Conjunto de exercícios:
**1)** Devolve o trecho do texto sobre as viaturas a gás natural começando em "O parque automóvel" e seguindo até "abundante no país.", sem alterar nada.
**2)** Com base no texto sobre as viaturas a gás natural, responde:
(a) Quantas viaturas no país são movidas a gás natural?
(b) Em que percentagem cresceu o parque automóvel nacional de 1990 a 2012?
(c) Entre que valores varia a factura mensal de importação de combustíveis fósseis?
**3)** Prolonga o texto sobre as viaturas a gás natural a partir da última frase apresentada.

Secção do documento:
*-*-*
Somente duas mil viaturas que circulam pelas estradas do país são movidas a gás natural. O governo pretende que a conversão de carros a diesel e gasolina ajude a reduzir a pesada factura de importação de combustíveis fósseis que varia entre 100 e 150 milhões de dólares mensais. Porém, o preço da conversão, receio de explosões, a inexistência de bombas de abastecimento e de oficinas de conversão fora de Maputo está a travar a popularização da iniciativa.
O parque automóvel nacional cresceu em 832 por cento de 1990 a 2012 e já conta com mais de 500 mil viaturas registadas, segundo o Instituto Nacional de Transportes Terrestres (INTT). Entretanto, deste universo, apenas duas mil automóveis, o equivalente a escassos 0.4 por cento, são movidos a gás natural que é um recurso natural abundante no país.
*-*-*
Itens fornecidos:
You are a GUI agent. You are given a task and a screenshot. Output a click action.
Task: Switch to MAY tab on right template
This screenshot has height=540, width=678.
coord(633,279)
*-*-*
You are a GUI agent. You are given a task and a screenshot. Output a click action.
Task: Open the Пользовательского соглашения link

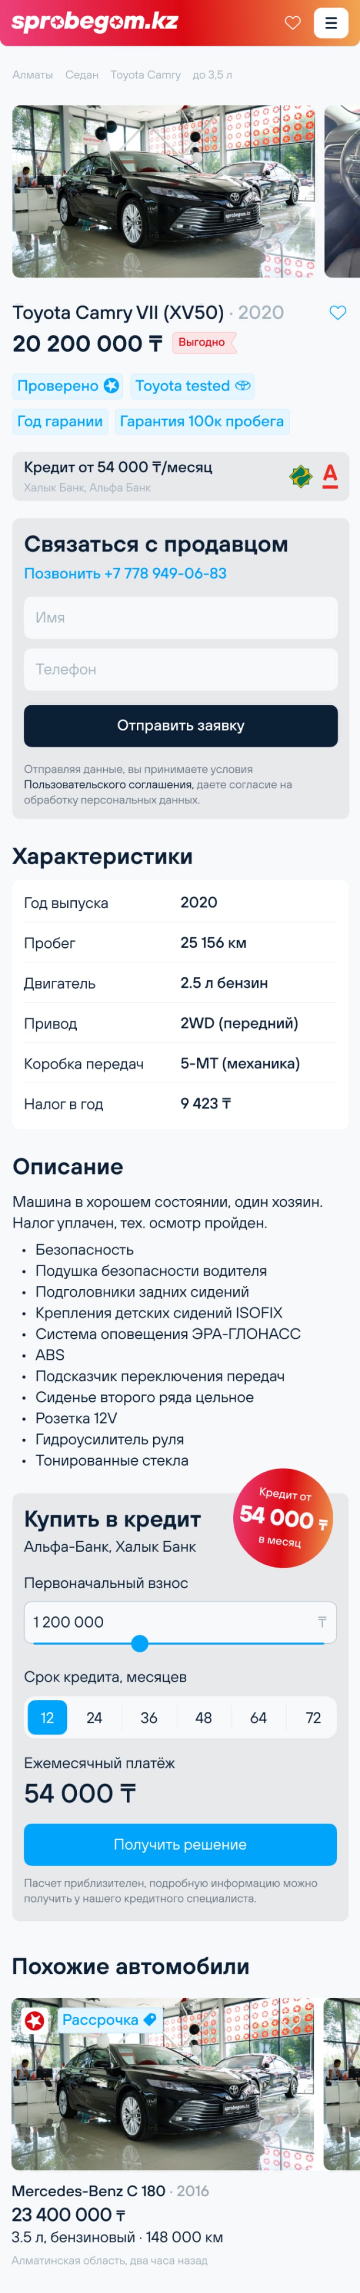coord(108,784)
*-*-*
As respostas:
**1)**
O parque automóvel nacional cresceu em 832 por cento de 1990 a 2012 e já conta com mais de 500 mil viaturas registadas, segundo o Instituto Nacional de Transportes Terrestres (INTT). Entretanto, deste universo, apenas duas mil automóveis, o equivalente a escassos 0.4 por cento, são movidos a gás natural que é um recurso natural abundante no país.

**2)**
(a) Duas mil viaturas.
(b) 832 por cento.
(c) Entre 100 e 150 milhões de dólares.

**3)**
Note-se que especialistas do sector afiançam que Moçambique tem potencial para se tornar no terceiro maior produtor mundial de Gás Natural Liquefeito (GNL), a seguir ao Qatar e Austrália pois, as reservas comprovadas de gás natural em Moçambique rondam 100 Triliões de Pés Cúbicos (TCFs).
Porém, a produção interna deste recurso continua insignificante uma vez que ainda está confinada à exploração do subsolo de Pande e Temane, na província de Inhambane. O consumo nacional também não vai por aí além e a maior parte do gás é exportado para a África do Sul.
Apesar de se reconhecer a importância fulcral que este combustível pode gerar uma poupança que pode chegar aos 66 por cento, o país continua a despender entre 100 e 150 milhões de dólares mensais com a importação de gasolina, diesel, petróleo de iluminação, jet, entre outros produtos petrolíferos.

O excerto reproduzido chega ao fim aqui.